[Dataset entries]
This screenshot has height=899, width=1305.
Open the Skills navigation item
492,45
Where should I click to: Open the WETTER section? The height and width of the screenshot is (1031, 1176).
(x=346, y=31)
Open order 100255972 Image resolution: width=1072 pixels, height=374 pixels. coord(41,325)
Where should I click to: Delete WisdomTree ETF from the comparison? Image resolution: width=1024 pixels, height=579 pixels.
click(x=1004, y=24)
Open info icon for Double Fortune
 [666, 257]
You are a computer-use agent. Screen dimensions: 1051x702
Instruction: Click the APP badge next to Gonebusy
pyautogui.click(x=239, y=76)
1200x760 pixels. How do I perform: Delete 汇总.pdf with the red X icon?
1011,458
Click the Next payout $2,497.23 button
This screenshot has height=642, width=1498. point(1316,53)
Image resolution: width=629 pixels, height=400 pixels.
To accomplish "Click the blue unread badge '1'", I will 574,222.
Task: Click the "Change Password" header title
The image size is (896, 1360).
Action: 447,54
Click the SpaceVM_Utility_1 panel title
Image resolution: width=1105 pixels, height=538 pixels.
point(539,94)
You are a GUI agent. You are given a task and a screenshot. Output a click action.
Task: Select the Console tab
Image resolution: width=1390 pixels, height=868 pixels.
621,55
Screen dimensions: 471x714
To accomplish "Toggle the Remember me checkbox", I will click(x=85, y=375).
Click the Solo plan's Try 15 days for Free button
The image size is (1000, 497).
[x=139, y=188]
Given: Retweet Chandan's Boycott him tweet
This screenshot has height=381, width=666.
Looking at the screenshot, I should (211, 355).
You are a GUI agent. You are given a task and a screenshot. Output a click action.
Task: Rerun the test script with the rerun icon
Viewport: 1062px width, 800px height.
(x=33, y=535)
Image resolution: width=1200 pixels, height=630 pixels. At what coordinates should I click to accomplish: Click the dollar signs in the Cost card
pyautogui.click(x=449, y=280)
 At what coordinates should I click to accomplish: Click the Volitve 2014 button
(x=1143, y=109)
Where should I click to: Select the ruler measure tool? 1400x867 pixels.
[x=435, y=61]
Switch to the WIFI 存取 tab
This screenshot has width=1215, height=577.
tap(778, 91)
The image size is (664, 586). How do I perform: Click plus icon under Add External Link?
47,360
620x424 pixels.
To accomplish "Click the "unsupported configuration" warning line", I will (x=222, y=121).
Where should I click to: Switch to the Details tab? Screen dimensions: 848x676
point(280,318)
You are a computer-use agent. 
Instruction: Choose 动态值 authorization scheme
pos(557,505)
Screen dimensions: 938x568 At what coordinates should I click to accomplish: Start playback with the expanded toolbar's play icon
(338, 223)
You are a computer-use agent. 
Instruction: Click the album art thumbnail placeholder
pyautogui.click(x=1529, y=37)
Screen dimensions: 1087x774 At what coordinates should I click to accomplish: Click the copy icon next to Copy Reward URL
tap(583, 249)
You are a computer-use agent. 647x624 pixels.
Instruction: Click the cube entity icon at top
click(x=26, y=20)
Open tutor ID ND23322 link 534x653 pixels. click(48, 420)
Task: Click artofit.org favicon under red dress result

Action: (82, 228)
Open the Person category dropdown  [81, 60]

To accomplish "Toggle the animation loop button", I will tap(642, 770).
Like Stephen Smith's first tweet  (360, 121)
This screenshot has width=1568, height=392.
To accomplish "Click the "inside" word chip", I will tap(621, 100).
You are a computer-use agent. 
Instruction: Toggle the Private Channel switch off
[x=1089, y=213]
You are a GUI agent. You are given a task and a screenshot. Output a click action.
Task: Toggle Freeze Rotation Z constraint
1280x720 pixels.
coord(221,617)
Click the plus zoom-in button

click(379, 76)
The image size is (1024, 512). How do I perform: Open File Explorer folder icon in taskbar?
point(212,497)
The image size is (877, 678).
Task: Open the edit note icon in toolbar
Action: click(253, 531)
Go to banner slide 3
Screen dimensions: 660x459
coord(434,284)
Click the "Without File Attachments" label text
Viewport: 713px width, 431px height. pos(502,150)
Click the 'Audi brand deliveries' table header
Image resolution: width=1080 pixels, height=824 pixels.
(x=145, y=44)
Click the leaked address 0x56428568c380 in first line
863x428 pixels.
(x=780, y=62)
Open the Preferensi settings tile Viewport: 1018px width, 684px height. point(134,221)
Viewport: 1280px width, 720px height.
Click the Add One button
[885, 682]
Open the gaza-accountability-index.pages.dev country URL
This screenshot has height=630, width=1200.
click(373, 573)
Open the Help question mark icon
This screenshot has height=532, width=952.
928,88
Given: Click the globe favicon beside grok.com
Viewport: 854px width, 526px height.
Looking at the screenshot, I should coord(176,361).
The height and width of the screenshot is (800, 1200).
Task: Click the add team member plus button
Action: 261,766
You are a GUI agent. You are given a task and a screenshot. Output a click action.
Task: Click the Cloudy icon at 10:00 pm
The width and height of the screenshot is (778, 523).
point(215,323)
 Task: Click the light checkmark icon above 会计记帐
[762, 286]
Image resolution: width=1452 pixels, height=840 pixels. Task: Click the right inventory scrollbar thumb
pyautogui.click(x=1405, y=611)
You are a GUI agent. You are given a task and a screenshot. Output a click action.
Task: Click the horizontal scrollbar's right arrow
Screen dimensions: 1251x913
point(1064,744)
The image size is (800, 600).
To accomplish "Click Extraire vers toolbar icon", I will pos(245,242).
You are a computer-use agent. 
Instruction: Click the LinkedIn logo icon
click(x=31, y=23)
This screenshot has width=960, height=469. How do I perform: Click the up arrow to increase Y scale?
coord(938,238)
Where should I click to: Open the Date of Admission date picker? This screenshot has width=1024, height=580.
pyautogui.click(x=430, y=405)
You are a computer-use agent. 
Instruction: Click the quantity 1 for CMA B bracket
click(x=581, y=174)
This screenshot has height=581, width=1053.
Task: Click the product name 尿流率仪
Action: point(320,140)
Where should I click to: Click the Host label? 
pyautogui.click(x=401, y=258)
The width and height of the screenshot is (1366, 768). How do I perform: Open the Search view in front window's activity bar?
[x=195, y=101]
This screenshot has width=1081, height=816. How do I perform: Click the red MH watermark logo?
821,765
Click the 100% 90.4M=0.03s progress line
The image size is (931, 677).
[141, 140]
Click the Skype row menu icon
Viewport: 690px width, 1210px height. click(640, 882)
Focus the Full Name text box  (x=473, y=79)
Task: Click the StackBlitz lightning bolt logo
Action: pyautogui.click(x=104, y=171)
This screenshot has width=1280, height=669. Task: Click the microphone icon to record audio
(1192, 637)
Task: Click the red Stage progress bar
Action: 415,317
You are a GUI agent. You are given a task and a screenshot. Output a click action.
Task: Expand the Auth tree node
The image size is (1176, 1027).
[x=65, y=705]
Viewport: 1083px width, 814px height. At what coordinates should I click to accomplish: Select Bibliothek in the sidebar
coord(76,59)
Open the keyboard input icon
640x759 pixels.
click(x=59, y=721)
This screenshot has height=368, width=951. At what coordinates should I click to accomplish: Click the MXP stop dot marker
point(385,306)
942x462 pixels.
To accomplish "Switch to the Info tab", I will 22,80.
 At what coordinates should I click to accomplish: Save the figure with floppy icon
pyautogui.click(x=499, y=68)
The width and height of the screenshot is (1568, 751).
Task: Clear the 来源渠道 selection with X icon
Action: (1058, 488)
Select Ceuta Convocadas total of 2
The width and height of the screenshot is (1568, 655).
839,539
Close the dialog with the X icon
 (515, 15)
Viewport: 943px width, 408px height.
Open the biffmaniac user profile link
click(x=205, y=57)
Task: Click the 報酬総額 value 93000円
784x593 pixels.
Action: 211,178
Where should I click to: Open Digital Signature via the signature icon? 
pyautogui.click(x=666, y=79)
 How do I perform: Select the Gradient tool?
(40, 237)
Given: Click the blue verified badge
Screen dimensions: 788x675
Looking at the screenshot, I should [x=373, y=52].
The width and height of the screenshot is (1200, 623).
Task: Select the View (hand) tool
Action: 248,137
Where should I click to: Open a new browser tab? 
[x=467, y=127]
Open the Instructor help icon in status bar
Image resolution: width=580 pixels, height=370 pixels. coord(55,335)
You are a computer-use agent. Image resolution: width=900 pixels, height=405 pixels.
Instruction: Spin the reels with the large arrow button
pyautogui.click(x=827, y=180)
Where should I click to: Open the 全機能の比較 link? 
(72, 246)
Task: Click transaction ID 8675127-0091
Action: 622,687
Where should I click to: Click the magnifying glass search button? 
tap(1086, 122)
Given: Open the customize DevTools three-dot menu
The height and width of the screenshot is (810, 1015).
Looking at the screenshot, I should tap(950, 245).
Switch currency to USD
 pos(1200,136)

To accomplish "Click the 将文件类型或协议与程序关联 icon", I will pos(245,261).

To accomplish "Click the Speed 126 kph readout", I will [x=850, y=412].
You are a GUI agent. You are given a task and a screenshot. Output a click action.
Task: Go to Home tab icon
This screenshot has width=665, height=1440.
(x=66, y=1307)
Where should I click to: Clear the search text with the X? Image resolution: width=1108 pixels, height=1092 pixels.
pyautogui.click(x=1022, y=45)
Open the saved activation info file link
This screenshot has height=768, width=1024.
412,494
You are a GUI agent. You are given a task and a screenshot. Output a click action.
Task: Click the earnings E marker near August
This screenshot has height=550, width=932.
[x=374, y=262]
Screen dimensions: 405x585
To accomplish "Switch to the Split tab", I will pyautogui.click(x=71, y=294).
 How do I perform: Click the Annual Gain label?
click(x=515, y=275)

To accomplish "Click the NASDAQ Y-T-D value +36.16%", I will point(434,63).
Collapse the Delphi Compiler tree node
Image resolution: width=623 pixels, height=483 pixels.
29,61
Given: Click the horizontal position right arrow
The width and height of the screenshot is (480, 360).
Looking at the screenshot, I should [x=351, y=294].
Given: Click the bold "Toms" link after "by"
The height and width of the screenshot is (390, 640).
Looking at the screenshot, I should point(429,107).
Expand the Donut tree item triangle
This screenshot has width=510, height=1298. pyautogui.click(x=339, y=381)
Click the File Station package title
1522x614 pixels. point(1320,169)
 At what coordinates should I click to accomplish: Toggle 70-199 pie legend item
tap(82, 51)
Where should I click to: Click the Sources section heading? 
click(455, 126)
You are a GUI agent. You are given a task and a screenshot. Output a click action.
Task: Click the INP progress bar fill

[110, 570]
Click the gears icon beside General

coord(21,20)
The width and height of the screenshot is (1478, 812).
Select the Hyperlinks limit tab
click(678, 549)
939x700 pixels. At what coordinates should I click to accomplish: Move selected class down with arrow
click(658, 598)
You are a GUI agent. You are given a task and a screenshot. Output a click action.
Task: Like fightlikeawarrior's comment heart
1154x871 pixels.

**EXERCISE OBJECTIVE**
Return exactly the lines from the beginning of the data above through the one containing "Image resolution: width=629", please. Include both end lines and add nothing else.

**RESPONSE AREA**
This screenshot has height=899, width=1305.
Open the Skills navigation item
492,45
Where should I click to: Open the WETTER section? The height and width of the screenshot is (1031, 1176).
(x=346, y=31)
Open order 100255972 Image resolution: width=1072 pixels, height=374 pixels. coord(41,325)
Where should I click to: Delete WisdomTree ETF from the comparison? Image resolution: width=1024 pixels, height=579 pixels.
click(x=1004, y=24)
Open info icon for Double Fortune
 [666, 257]
You are a computer-use agent. Screen dimensions: 1051x702
Instruction: Click the APP badge next to Gonebusy
pyautogui.click(x=239, y=76)
1200x760 pixels. How do I perform: Delete 汇总.pdf with the red X icon?
1011,458
Click the Next payout $2,497.23 button
This screenshot has height=642, width=1498. point(1316,53)
Image resolution: width=629 pixels, height=400 pixels.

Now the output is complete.